Where the records below show a line containing "Image resolution: width=1736, height=2129.", start copying; end with the line containing "Low Legato Etudes vol. 3 (682, 1635)", and copy it too.
(Beginning of Supplied information)
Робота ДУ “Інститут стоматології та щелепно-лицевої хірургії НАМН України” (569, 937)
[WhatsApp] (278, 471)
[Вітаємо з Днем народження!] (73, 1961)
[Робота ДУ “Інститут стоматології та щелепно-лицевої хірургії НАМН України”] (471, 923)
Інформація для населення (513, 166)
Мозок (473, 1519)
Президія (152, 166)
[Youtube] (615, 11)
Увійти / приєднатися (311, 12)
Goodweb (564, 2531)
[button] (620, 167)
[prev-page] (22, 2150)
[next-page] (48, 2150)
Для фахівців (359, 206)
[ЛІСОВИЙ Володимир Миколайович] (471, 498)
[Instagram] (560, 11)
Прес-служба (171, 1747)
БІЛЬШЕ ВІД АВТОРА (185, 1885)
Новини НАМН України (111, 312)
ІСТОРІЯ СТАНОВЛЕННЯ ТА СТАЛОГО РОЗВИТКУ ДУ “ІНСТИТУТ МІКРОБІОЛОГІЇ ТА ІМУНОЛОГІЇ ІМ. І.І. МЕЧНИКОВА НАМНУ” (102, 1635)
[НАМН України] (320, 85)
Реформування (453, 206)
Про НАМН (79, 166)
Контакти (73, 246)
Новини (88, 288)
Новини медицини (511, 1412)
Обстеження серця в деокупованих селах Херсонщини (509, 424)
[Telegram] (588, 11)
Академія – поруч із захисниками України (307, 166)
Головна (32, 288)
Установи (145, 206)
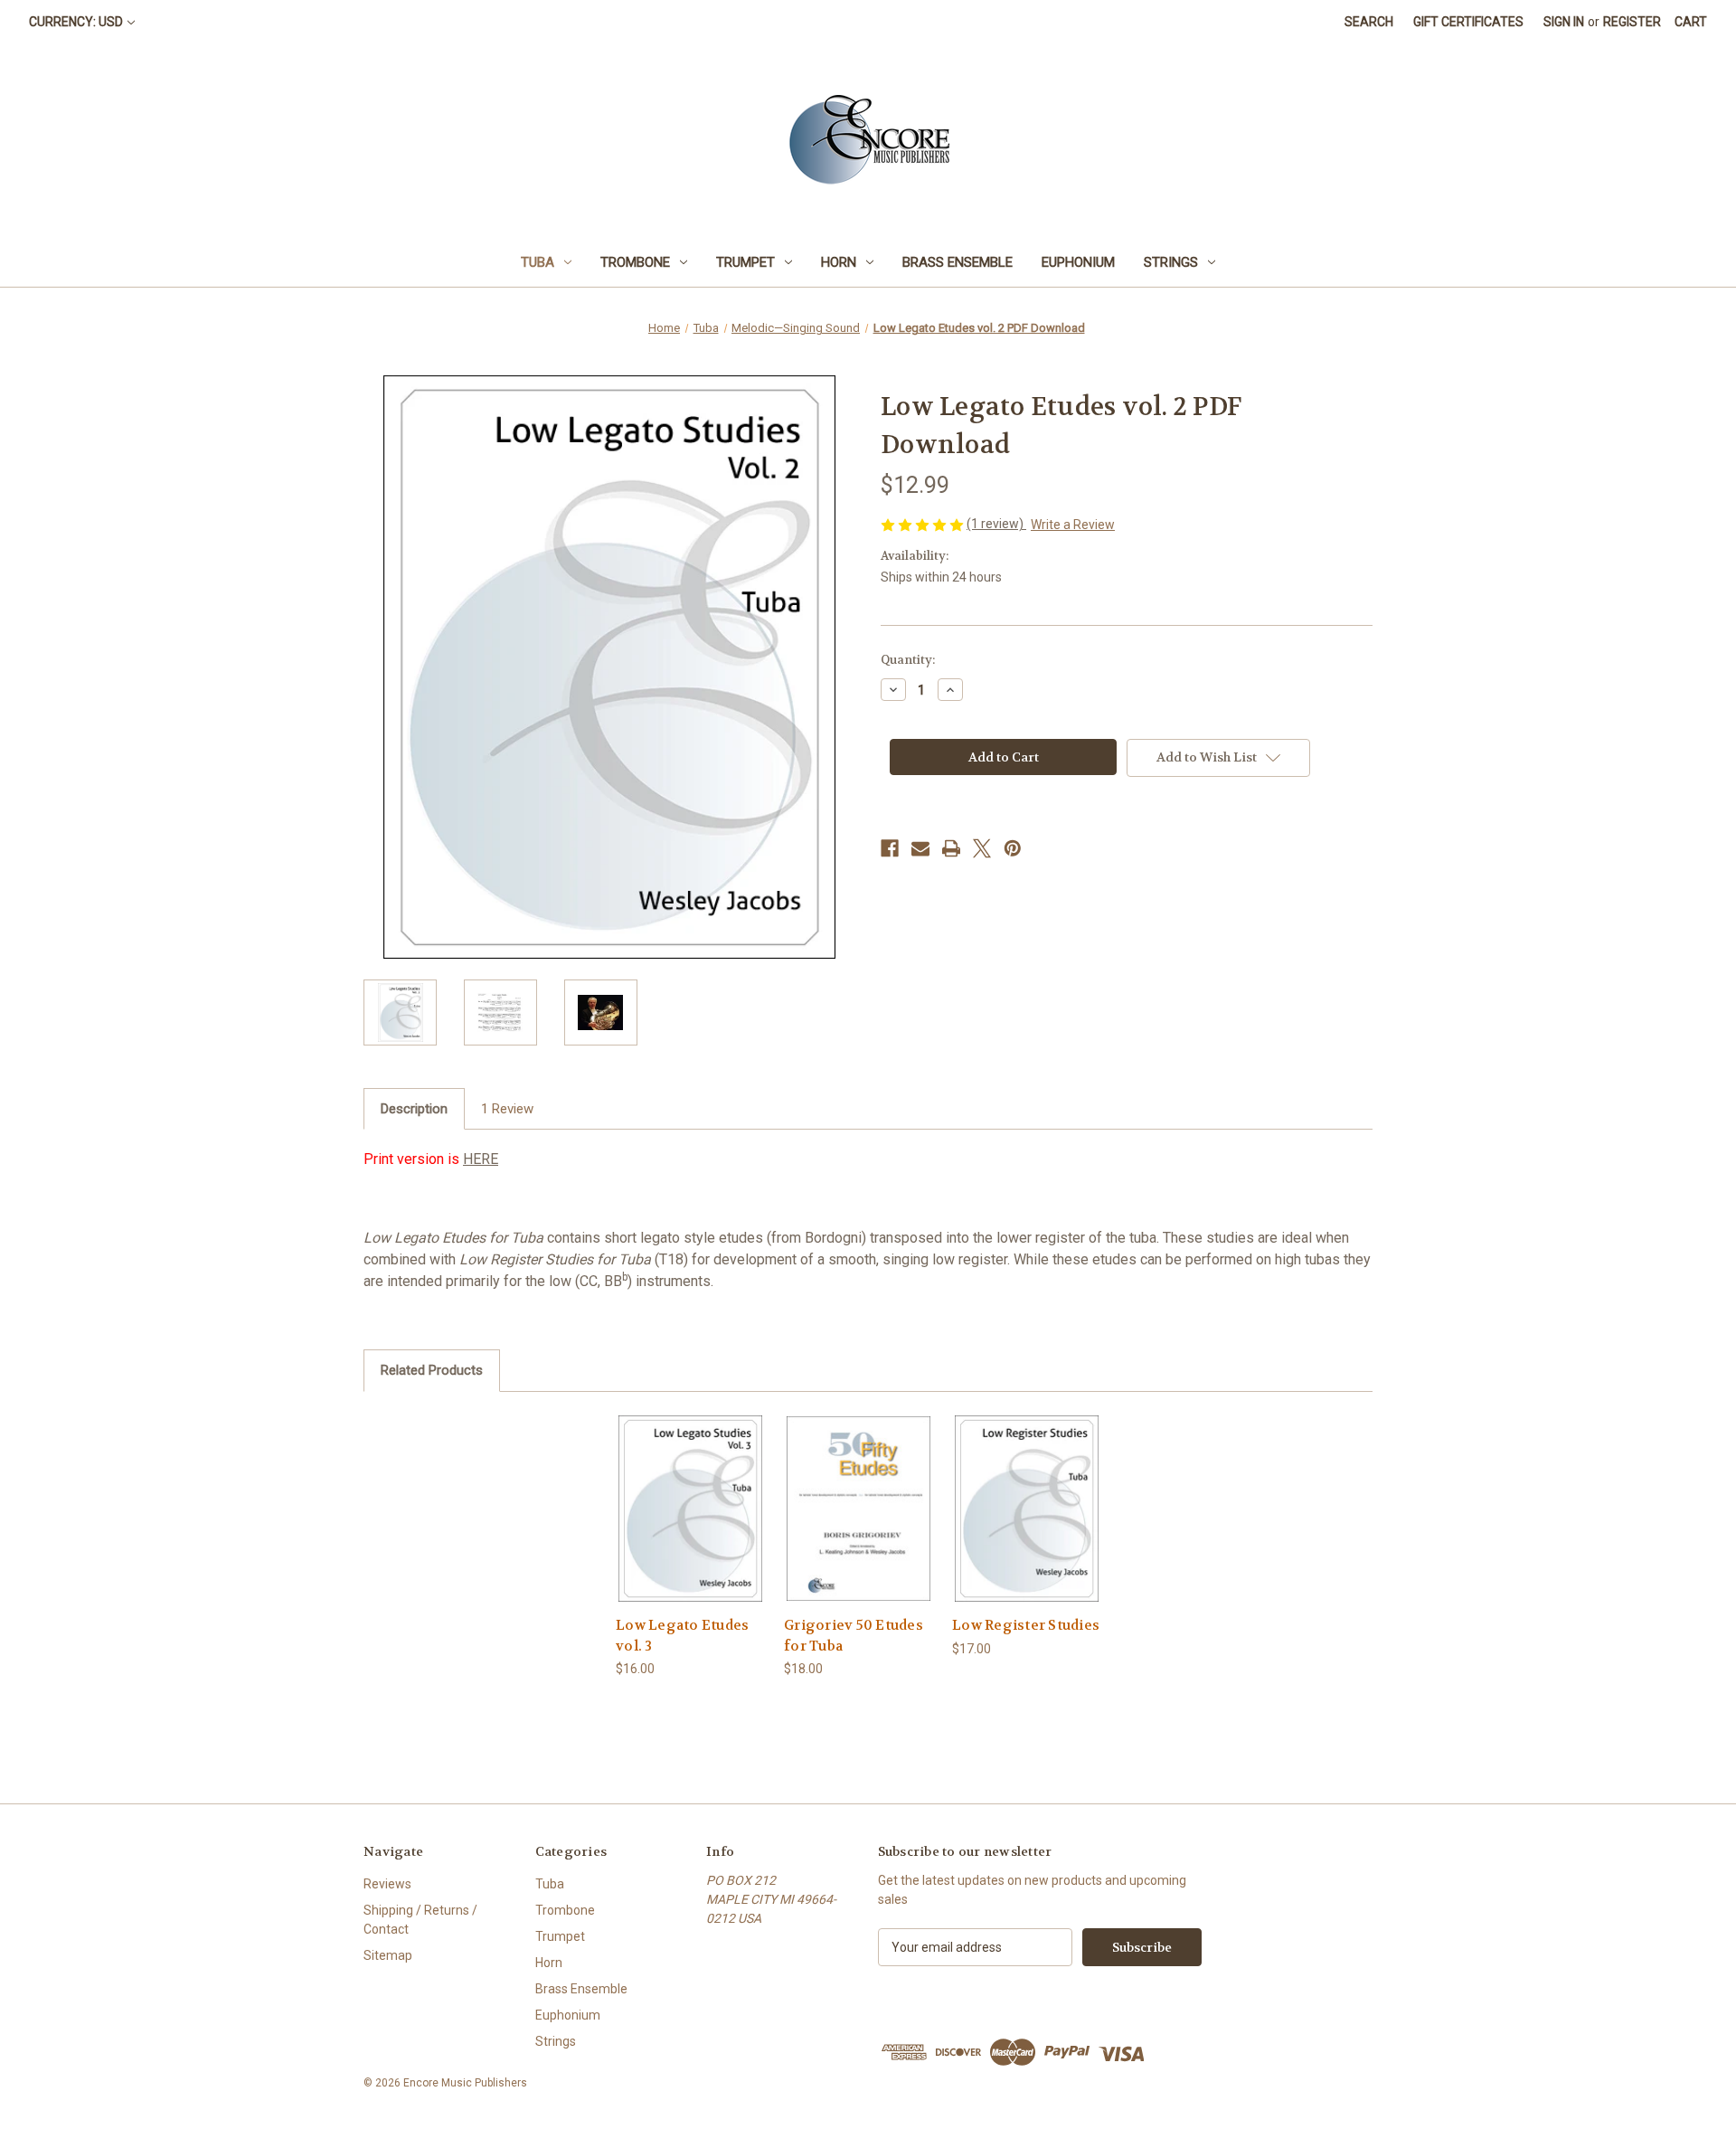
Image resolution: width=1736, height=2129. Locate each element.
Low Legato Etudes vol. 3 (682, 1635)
(End of Supplied information)
(Beginning of Supplied information)
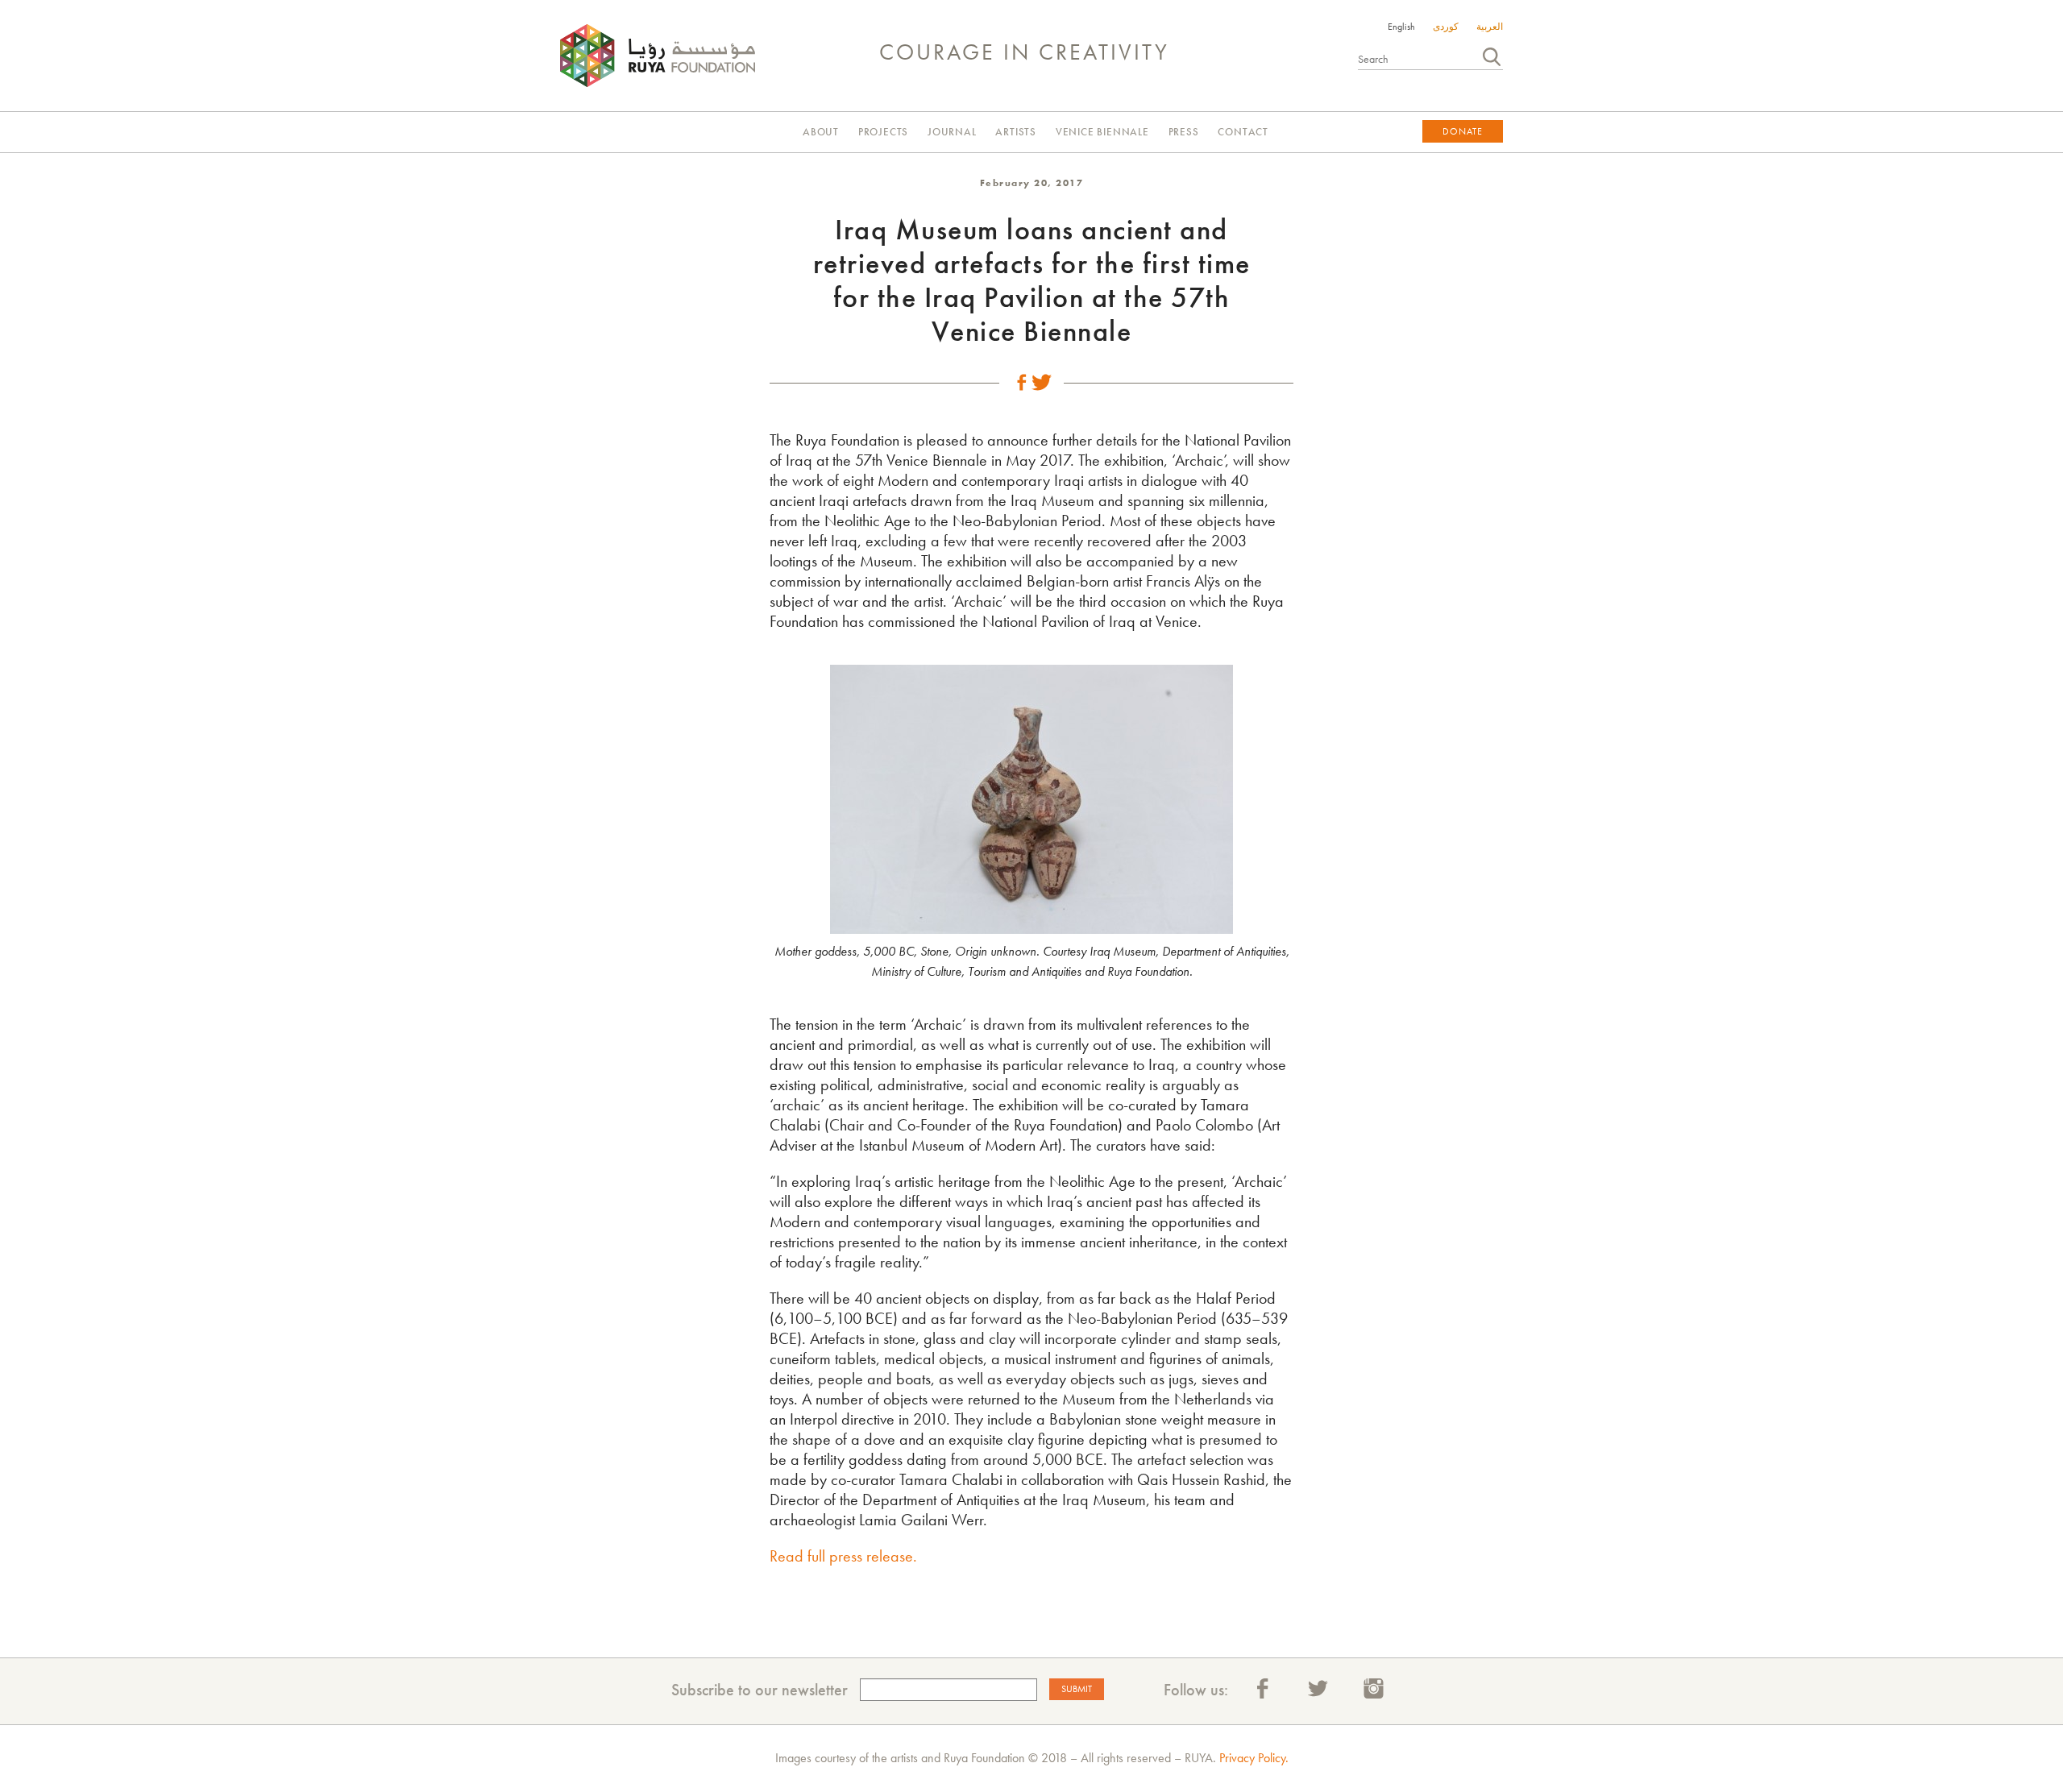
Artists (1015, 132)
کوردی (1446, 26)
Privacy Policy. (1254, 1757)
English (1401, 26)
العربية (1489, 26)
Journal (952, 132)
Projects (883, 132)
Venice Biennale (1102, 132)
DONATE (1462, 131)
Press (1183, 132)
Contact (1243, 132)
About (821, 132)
(End of Supplied information)
Exercise output
Image resolution: width=1736, height=2129. Locate each element.
Low Legato Etudes vol. 3 (682, 1635)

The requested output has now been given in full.